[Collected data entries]
=== Begin Enclosure ===

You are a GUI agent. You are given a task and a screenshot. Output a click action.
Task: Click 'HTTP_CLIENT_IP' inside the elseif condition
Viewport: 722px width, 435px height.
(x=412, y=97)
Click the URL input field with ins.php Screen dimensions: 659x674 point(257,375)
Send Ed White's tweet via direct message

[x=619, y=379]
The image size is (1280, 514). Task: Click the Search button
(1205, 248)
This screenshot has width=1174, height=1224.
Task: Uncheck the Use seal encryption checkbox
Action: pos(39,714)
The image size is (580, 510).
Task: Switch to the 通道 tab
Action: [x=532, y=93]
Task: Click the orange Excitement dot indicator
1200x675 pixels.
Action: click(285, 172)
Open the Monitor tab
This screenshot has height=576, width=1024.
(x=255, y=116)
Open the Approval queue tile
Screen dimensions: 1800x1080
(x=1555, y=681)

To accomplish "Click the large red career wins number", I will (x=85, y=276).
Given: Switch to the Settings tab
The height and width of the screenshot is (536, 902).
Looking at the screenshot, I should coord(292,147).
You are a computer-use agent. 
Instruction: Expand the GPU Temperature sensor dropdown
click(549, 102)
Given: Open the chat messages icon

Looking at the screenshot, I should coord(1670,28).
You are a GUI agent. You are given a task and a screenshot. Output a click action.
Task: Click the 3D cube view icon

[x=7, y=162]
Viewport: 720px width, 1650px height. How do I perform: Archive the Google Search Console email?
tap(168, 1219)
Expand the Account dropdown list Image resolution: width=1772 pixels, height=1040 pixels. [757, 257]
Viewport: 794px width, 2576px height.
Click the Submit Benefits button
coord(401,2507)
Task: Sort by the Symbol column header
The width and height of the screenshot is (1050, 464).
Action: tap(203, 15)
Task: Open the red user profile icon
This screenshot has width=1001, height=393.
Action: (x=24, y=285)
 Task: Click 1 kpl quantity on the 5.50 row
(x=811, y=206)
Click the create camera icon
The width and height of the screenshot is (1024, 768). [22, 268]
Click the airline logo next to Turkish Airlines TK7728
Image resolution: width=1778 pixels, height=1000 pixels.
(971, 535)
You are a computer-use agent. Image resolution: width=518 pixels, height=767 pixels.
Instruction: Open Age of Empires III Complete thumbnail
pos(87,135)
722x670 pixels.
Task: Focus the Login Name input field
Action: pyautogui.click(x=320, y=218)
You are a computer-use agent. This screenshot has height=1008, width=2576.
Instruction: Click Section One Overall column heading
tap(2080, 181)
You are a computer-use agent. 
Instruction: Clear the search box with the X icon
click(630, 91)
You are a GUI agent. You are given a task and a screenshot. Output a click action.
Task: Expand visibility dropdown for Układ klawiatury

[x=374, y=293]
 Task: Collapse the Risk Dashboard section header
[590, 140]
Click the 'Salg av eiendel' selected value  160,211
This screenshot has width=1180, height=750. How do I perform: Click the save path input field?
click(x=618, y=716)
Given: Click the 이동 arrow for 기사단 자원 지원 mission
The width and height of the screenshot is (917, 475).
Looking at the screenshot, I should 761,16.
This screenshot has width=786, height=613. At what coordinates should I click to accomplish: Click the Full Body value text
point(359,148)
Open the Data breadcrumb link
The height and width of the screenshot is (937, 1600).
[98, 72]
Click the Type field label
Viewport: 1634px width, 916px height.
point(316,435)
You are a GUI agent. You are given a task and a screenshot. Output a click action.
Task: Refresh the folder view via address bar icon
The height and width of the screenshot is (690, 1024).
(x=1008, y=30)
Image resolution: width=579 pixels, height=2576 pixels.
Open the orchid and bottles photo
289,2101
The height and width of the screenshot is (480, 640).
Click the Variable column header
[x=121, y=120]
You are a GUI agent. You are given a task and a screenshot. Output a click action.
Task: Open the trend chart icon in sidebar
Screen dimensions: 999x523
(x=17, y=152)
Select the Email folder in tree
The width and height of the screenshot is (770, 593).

=== End Enclosure ===

:: DIRECTIONS FOR THIS TASK ::
Note each line of the entries that has "folder" in it, and copy those lines.

:: WRITTEN ANSWER ::
Task: Refresh the folder view via address bar icon
Select the Email folder in tree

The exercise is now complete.